La causa dei bassi livelli della partecipazione femminile al mercato del lavoro, è dovuta - segnala l'Ocse - non solo ad un problema di lavoro di cura concentrato sulle donne e alla presenza di stereotipi nel percorso educativo che spingono le ragazze molto spesso fuori dai percorsi stem (quelli che poi rendono più semplice entrare nel mercato del lavoro con retribuzioni più alte) ma anche ad un nodo fiscale. "Se, da un lato, il calcolo delle imposte in base al reddito individuale anziché quello congiunto del nucleo familiare e la recente introduzione di un supplemento al sussidio per i genitori destinato al percettore secondario di reddito (Assegno Unico Universale) incentivano la partecipazione delle donne al mercato del lavoro, sottolinea l'Ocse, il sistema fiscale e previdenziale rimangono, in linea di massima, favorevoli alle famiglie monoreddito. Ciò rispecchia in larga misura le prestazioni sociali subordinate al reddito del nucleo familiare e il credito di imposta del coniuge a carico, che dovrebbero essere gradualmente eliminate".
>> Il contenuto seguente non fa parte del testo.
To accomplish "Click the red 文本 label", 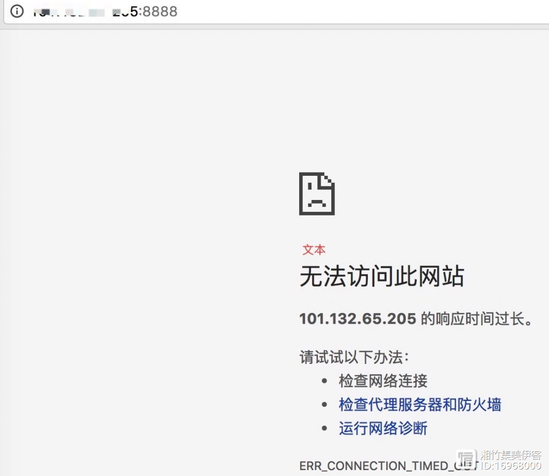I will 314,250.
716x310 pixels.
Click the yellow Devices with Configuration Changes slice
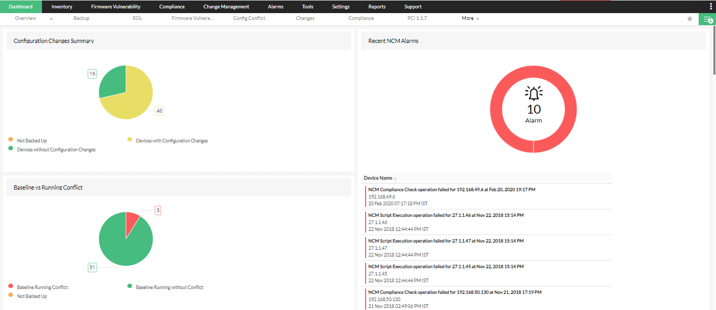point(134,102)
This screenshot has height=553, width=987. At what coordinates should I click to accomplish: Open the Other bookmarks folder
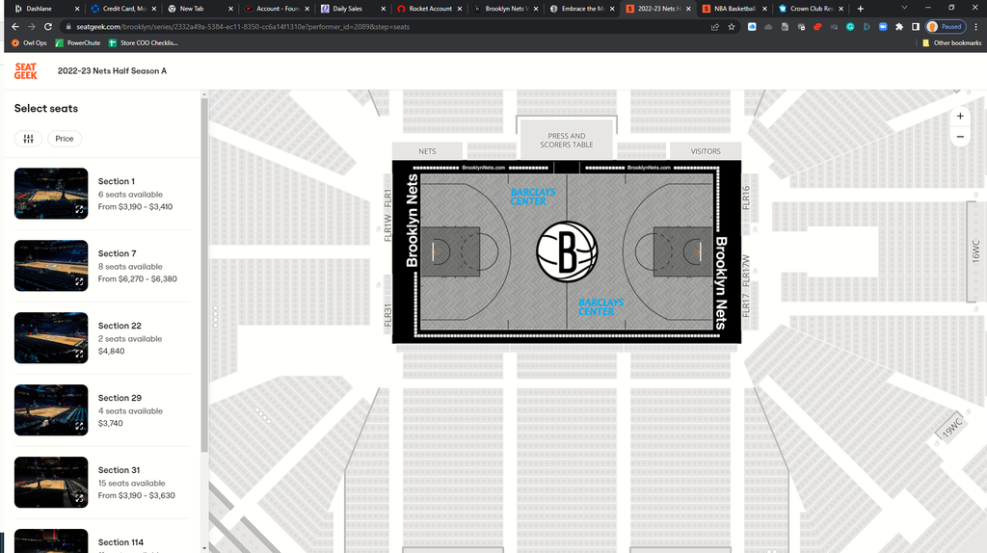point(951,42)
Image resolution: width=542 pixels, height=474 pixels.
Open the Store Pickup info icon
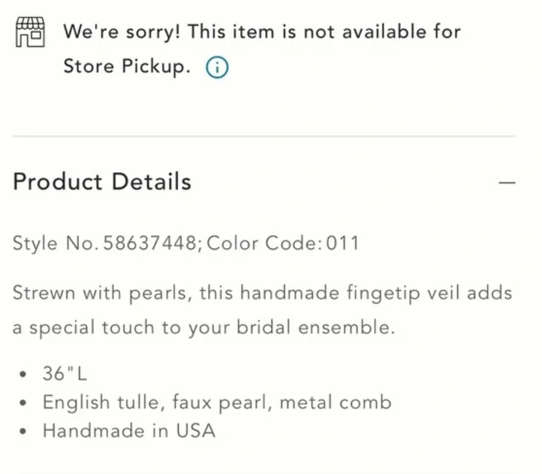coord(217,68)
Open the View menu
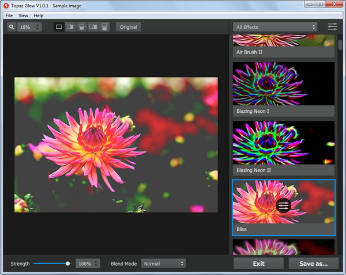The image size is (346, 275). (x=23, y=16)
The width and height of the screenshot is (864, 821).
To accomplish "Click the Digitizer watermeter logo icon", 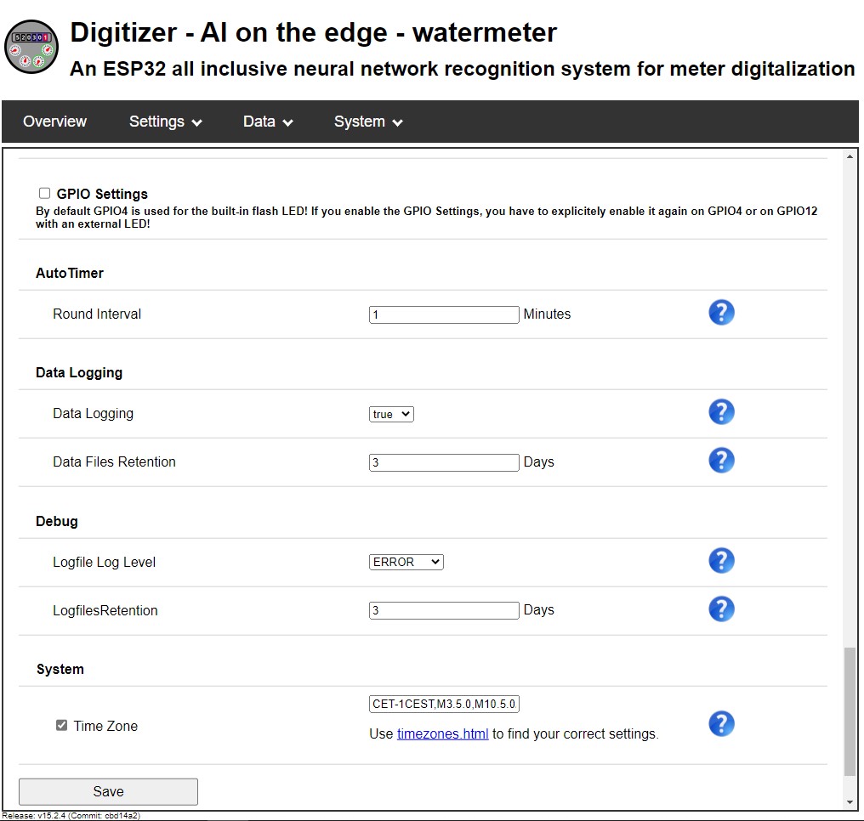I will coord(32,46).
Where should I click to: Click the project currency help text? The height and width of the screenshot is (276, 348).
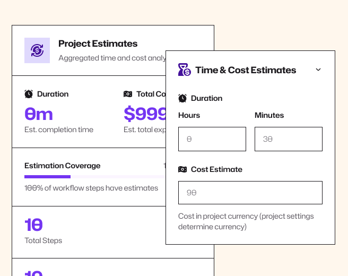pyautogui.click(x=247, y=221)
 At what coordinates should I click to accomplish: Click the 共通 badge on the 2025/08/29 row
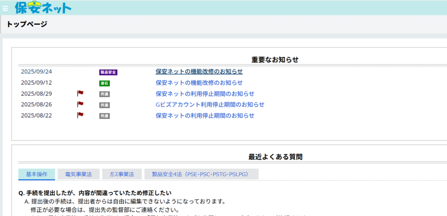pyautogui.click(x=104, y=94)
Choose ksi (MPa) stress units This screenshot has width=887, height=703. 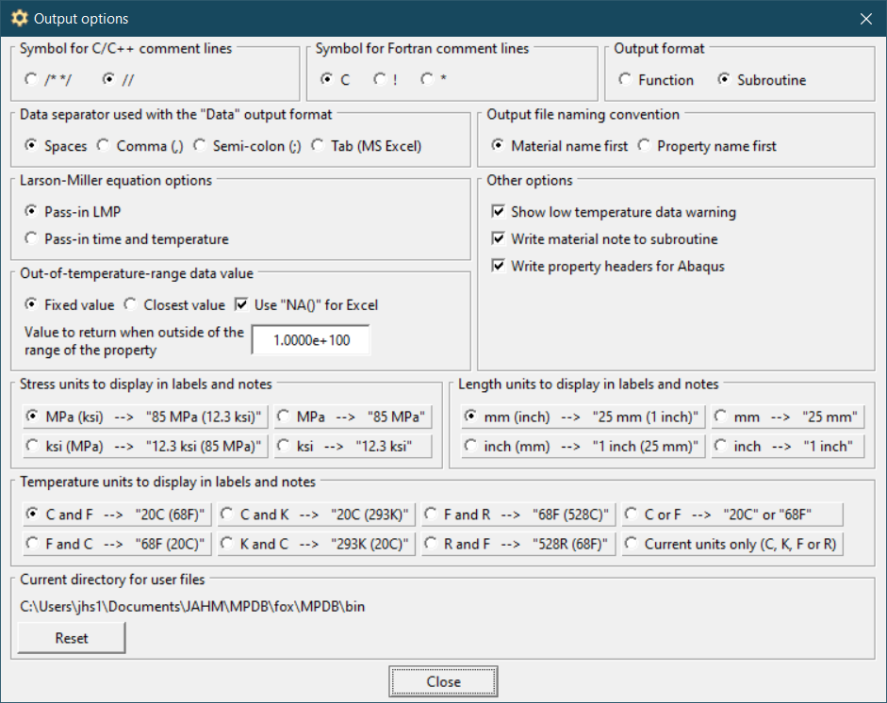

Secondo l'Ocse, ancora, l'aumento del numero di iscrizioni all'istruzione terziaria potrebbe far crescere il Pil pro capite dell'1,5%. "La quota di laureati nella popolazione di età compresa tra i 25 e i 34 anni - scrive l'Organizzazione - è la seconda più bassa dell'Ocse dopo il Messico, e molti neolaureati emigrano. Tra il 2011 e il 2021 l'emigrazione netta cumulata di neolaureati è stata di circa 110mila persone". L'Ocse segnala anche come il nostro sistema universitario penalizzi i ricercatori più brillanti spingendoli all'emigrazione a causa di retribuzioni basse e di mancanza di incentivi legati alla performance. Occorrerà garantire - si legge - condizioni di lavoro più attraenti e un legame sostanzialmente più forte tra performance e retribuzione. La retribuzione media dei ricercatori italiani è assa rispetto ai dati rilevati per Francia, Germania e Regno Unito, soprattutto al livello di ingresso. Ciò scoraggia i ricercatori di talento dall'intraprendere carriere accademiche, privando le università italiane dei migliori talenti della ricerca".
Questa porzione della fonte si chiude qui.